On va pouvoir parler
d’autre chose :
tiens, par exemple,
pour changer,
on va parler de montres !
1)
••• COMMENT RÉTABLIR UN MINIMUM
DE CONCURRENCE SUR LE MARCHÉ DES ENCHÈRES ?
Certes, Christie’s n’a pas cherché volontairement tenté de fausser la concurrence en instituant une sorte de monopole sur le marché des belles montres de collection : sa prééminence actuelle est explicable, d’une part, par le retrait des affaires d’Osvaldo Patrizzi et, d’autre part, par la qualité du travail d’Aurel Bacs et de son équipe, qui vont chercher très loin sur le terrain d’excellentes montres, qui construisent de passionnants catalogues autour et qui les mettent en scène lors de ventes à grand spectacle. Résultat : 23,4 millions de francs suisses en une journée, quand le total des ventes effectuées par les deux compétiteurs dépasse à peine les 15,5 millions de francs. On frôle les 100 % de lots vendus (98 % exactement !). À ce stade, on ne peut même plus parler comme avant d’oligopole, mais de proto-monopole...

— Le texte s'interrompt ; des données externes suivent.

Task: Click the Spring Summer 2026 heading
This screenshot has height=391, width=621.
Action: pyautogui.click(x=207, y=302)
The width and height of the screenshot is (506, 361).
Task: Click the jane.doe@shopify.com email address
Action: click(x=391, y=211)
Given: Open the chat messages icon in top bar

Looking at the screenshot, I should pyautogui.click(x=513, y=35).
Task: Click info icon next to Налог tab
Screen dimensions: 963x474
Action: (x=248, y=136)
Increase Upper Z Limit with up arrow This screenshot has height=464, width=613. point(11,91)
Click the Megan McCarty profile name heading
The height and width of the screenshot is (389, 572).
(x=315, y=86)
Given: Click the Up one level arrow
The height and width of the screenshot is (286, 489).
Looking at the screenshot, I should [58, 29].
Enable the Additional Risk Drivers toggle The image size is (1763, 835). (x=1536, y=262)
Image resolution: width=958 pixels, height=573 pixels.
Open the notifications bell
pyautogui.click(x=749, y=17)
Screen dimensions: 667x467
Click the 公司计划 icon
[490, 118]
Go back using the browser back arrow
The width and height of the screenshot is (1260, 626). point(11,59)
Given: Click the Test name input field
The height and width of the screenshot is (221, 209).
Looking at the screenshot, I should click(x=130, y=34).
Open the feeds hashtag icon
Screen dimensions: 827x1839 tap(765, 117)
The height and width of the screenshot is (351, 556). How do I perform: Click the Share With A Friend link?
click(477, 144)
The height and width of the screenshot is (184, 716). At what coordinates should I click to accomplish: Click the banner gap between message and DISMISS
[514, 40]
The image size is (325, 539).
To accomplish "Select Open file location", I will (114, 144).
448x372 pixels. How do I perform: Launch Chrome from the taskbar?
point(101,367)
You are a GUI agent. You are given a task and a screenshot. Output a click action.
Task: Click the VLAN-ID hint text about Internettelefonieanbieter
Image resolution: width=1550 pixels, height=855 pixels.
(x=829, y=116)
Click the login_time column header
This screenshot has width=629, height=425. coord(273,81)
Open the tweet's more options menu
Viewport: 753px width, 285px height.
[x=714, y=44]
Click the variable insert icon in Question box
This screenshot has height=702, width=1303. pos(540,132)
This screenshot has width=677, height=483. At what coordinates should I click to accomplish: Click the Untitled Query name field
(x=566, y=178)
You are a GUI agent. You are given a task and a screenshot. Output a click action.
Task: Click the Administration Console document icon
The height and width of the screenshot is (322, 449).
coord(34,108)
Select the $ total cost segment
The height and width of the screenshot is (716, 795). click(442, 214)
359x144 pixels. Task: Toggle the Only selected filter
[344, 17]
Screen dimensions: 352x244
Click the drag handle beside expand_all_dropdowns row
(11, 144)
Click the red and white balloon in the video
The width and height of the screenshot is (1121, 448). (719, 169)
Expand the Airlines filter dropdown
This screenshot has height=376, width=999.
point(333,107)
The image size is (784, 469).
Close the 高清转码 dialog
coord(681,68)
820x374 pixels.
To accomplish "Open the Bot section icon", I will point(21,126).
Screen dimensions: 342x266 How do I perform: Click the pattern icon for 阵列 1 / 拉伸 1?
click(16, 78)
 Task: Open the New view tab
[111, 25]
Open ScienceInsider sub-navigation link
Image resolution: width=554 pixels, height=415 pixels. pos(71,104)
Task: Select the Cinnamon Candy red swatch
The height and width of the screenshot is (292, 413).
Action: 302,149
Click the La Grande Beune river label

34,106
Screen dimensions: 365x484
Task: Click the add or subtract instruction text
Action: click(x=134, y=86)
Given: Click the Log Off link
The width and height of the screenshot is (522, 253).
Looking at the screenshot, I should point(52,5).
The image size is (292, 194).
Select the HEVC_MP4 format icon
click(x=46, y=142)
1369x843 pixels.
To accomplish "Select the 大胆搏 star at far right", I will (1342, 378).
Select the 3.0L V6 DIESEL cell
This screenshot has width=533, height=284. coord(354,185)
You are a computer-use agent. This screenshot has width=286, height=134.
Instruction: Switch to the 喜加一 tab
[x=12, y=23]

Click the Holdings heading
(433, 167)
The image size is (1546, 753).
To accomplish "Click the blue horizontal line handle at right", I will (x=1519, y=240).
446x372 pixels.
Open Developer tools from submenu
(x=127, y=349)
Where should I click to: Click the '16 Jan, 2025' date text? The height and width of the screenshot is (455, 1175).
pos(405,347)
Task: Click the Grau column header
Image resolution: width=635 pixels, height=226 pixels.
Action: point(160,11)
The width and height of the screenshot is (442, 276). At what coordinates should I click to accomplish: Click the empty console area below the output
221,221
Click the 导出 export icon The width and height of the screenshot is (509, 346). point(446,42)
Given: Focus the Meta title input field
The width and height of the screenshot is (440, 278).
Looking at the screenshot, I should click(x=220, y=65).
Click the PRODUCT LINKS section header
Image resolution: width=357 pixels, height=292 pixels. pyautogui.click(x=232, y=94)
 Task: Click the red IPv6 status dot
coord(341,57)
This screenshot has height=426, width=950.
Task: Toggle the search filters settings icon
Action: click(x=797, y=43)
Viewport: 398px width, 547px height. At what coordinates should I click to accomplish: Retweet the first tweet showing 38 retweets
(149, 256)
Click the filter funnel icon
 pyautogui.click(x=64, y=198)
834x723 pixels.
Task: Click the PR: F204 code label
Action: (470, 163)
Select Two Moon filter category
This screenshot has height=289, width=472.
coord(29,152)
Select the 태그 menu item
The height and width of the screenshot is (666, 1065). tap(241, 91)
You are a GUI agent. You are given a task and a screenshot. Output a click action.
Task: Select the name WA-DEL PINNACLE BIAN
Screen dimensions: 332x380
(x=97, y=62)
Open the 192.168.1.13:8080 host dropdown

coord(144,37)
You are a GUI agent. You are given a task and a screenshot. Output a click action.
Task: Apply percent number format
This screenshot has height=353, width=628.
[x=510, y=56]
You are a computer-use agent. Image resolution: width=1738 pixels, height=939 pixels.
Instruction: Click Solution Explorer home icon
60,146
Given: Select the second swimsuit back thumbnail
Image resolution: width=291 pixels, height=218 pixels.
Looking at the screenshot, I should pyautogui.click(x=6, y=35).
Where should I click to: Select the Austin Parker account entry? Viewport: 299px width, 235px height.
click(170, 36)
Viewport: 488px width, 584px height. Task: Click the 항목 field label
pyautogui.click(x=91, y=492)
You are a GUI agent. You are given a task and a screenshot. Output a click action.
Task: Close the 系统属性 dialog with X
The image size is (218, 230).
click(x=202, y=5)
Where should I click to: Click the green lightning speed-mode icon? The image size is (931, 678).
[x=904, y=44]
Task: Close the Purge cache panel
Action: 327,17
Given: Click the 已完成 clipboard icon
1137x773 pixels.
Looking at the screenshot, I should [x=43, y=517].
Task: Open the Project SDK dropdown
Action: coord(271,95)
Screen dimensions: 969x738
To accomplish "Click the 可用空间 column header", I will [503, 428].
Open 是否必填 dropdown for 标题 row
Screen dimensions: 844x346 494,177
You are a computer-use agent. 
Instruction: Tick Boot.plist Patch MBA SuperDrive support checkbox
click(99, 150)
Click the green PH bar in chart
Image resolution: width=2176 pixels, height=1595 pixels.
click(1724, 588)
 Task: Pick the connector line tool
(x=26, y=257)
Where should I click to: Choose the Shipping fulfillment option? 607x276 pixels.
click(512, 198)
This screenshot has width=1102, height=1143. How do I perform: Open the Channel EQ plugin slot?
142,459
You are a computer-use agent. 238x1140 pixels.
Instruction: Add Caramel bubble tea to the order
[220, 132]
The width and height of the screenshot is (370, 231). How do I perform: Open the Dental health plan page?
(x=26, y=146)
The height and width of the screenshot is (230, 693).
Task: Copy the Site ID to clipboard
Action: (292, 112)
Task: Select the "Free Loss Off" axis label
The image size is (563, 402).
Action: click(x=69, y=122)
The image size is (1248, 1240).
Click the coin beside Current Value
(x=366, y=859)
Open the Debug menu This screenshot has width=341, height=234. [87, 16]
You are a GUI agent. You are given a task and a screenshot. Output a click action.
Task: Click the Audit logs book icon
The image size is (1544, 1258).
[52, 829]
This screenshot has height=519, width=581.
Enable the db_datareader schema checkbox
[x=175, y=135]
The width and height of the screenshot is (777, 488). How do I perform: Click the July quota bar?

••• Ce poids écrasant de Christie’s déforme considérablement le marché des enchères, qui devrait normalement être une forme de marché parfait (équilibrage de l’offre et de la demande). Trop de belles montres d’un côté [à tel point qu’elles se « tuent » parfois mutuellement] et pas assez de l’autre. Trop de vendeurs de belles pièces chez l’un et pas assez chez les autres. Trop d’acheteurs de haut niveau par ici et trop de transactions entre marchands par là.
••• Cette monoculture christiesienne fragilise le marché : si une marque se mettait à tousser chez Aurel Bacs, on verrait toutes les collections attraper la fièvre. La pratique du « guichet unique » n’est saine, ni pour les vendeurs (collectionneurs ou marchands), ni pour les acheteurs, qui perdent là leur liberté de choix, ni même pour les marques [sans parler du danger accru de « manipulation » des cours]. L’actuelle et écrasante supériorité naturelle de Christie’s n’est pas (encore ?) suspecte d’impérialisme, mais elle va à l’encontre du processus de moralisation et de transparence attendus de tous les partenaires professionnels du milieu de la montre...
••• Moralité : le marché des enchères de montres doit retrouver son équilibre dans une nouvelle pluralité des interlocuteurs, dans leur spécialisation ou dans leur segmentation plus fonctionnelle de leurs ambitions. Si cette clarification – facteur de renforcement global – tardait à intervenir, on risquerait de voir les nouveaux acteurs asiatiques mettre rapidement tout le monde d’accord en raflant la mise. Ils en ont les ambitions. Ils en ont les moyens stratégiques. Ils en auront demain la volonté – ainsi que les hommes pour mettre tout cela en musique...
2)
••• POURQUOI LES CATALOGUES
DES ENCHÈRES HORLOGÈRES SONT-ILS GLOBALEMENT AUSSI NULS ?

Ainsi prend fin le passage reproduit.